Il vero problema, dunque, è intendersi sul ruolo che dovrebbe assumere la cosiddetta seconda Camera. E tale ruolo non deriva tanto dall’accoglimento o meno della pregiudiziale, posta sinora con decisione dal Governo, circa la non elettività dei componenti di tale Assemblea. Dipende, invece e soprattutto, dalla decisione – questa sì preliminare – circa le funzioni che si intendono attribuire al nuovo Senato. Dalla risposta a questa domanda cruciale dovrà discendere la composizione di quest’organo e, conseguentemente, la definizione dei relativi rapporti con le altre istituzioni.
In verità, il ruolo del “Senato delle Autonomie” prefigurato nella riforma Renzi-Boschi appare piuttosto indeterminato.
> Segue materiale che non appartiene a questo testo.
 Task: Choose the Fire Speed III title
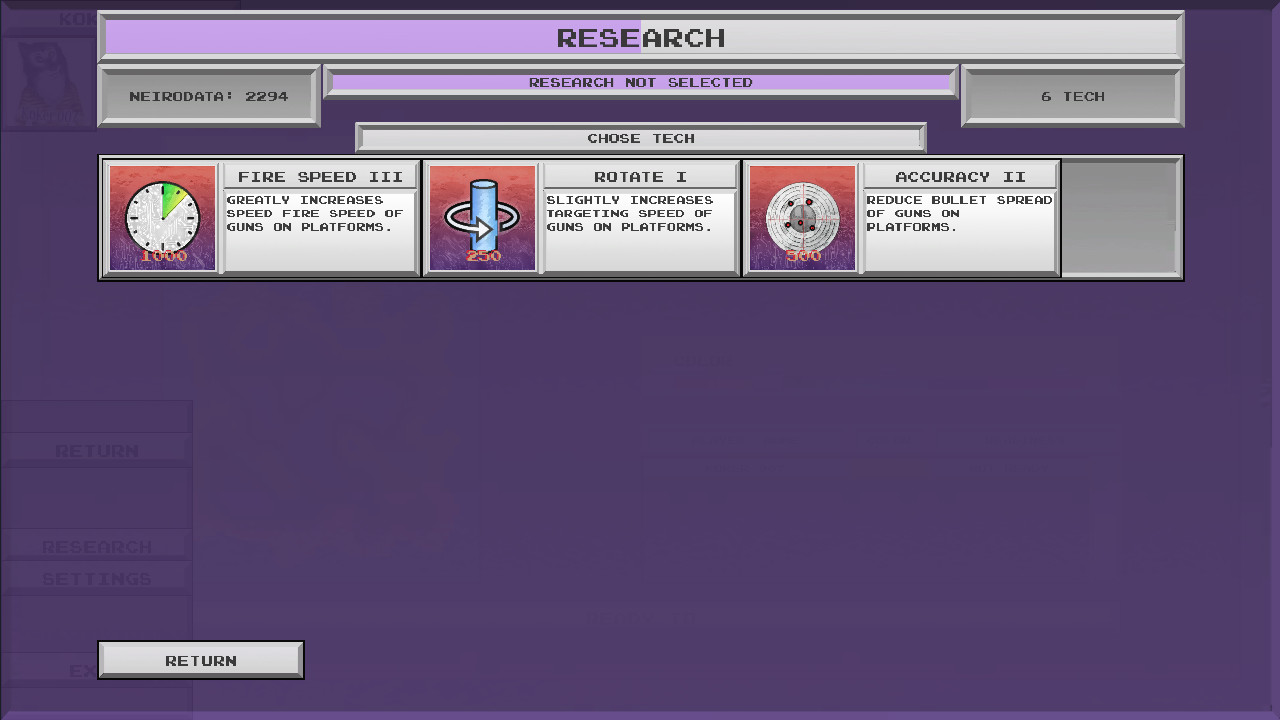(320, 177)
Soprattutto, avrebbe compiti così deboli e circoscritti che, ben difficilmente, si può considerarlo come un organo di “garanzia” – come pure si dice nella relazione governativa – dotato di effettivi poteri di controllo e di bilanciamento, cioè tali da collocarlo tra i soggetti capaci di attivare reali strumenti di checks and balances all’interno degli organi costituzionali.
Del resto, a guardare il testo presentato dal Governo, il “Senato delle Autonomie” non sarebbe una vera e propria Assemblea di riflessione, perché potrebbe attivarsi al massimo per posticipare soltanto di un mese l’affermazione della volontà preponderante della Camera dei deputati; né si presenterebbe come una Camera alta, cioè di ponderazione in ragione della diversa età dei componenti, perché si prevede l’abrogazione degli specifici limiti di età che, circa l’elettorato attivo e passivo, differenziano l’attuale Senato; e neppure sarebbe una sede nazionale dedicata in modo pieno e completo alla rappresentanza di tutte le istituzioni territoriali costituzionalmente previste. Anche in questo senso, la funzione di “raccordo” con le autonomie risulta alquanto sbiadita.
Si racconta che De Gaulle, rispondendo alle obiezioni formulate da un costituzionalista incaricato di redigere il testo di quella che sarebbe poi diventata la Costituzione della V Repubblica, disse: “La parola è libera, ma la penna è schiava”. Voleva dire che, una volta fissato un obiettivo di riforma, nella scrittura del nuovo testo costituzionale occorre perseguirlo con decisione. Nel nostro caso, occorre ancora decidere l’obiettivo.